Guillermo Alfonso Pacheco Tudela (born 10 April 1989) is a Chilean footballer who plays as a right-back for Cobresal.

==Club career==
Born in Quilpué, Chile, Pacheco was trained at San Luis de Quillota. A historical player for them, he spent nine seasons between 2008 and 2016, became the team captain and won three titles of the Primera B de Chile in 2009 Clausura, 2013 Apertura and 2014–15.

In May 2016, Pacheco moved to Universidad de Concepción. With them, he took part in the 2018 and the 2019 Copa Libertadores and made an appearance at the 2016 Copa Sudamericana in the 3–0 away loss against Bolívar on 16 August.

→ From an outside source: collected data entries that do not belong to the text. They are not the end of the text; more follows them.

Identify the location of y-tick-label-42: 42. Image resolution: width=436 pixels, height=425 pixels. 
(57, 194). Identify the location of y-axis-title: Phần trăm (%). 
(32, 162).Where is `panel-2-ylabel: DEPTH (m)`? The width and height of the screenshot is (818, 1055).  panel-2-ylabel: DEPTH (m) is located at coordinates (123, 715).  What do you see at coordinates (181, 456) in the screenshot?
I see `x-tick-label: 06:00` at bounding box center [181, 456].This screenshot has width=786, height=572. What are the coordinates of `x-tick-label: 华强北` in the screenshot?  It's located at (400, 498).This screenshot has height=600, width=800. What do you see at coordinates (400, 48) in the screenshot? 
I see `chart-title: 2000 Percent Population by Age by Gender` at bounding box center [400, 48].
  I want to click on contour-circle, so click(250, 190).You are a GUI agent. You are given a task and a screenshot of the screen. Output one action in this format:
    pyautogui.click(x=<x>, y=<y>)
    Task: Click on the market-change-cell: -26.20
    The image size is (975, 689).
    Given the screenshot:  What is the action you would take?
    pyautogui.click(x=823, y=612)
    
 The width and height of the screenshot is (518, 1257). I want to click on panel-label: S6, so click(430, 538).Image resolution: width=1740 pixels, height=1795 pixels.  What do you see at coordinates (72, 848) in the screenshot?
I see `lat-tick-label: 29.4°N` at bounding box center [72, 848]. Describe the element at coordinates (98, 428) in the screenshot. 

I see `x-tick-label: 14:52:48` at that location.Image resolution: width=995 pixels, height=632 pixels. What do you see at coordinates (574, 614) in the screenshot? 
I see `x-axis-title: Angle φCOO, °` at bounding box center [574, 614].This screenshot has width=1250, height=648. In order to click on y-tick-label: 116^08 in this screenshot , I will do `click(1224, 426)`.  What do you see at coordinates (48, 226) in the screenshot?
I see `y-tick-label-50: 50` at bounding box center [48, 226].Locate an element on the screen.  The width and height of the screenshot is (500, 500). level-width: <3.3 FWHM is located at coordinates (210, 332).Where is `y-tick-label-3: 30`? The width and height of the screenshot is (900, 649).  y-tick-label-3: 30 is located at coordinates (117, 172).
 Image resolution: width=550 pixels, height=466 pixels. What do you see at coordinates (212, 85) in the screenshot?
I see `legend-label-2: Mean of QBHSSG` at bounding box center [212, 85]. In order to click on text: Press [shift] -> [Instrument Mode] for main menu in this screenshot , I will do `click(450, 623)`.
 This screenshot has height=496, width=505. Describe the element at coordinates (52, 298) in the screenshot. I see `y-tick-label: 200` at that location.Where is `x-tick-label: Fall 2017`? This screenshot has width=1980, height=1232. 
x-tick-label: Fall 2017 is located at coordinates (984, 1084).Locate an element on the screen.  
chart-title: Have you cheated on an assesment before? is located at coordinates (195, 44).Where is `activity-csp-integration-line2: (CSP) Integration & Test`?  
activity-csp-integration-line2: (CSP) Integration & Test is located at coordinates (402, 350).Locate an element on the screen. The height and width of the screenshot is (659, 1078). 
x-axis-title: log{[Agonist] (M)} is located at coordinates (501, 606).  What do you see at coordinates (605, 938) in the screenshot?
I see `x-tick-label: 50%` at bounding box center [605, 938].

After Universidad de Concepción, Pacheco was as a free agent for about seven months until he signed with Deportes Temuco in February 2021.

In 2022, Pacheco signed with Cobresal in the Chilean Primera División, took part in the 2024 Copa Libertadores and left them at the end of the 2024 season.

After Cobresal, Pacheco continued in the Chilean top level with Deportes Limache, then the promoted club for the 2025 season. The next season, he rejoined Cobresal.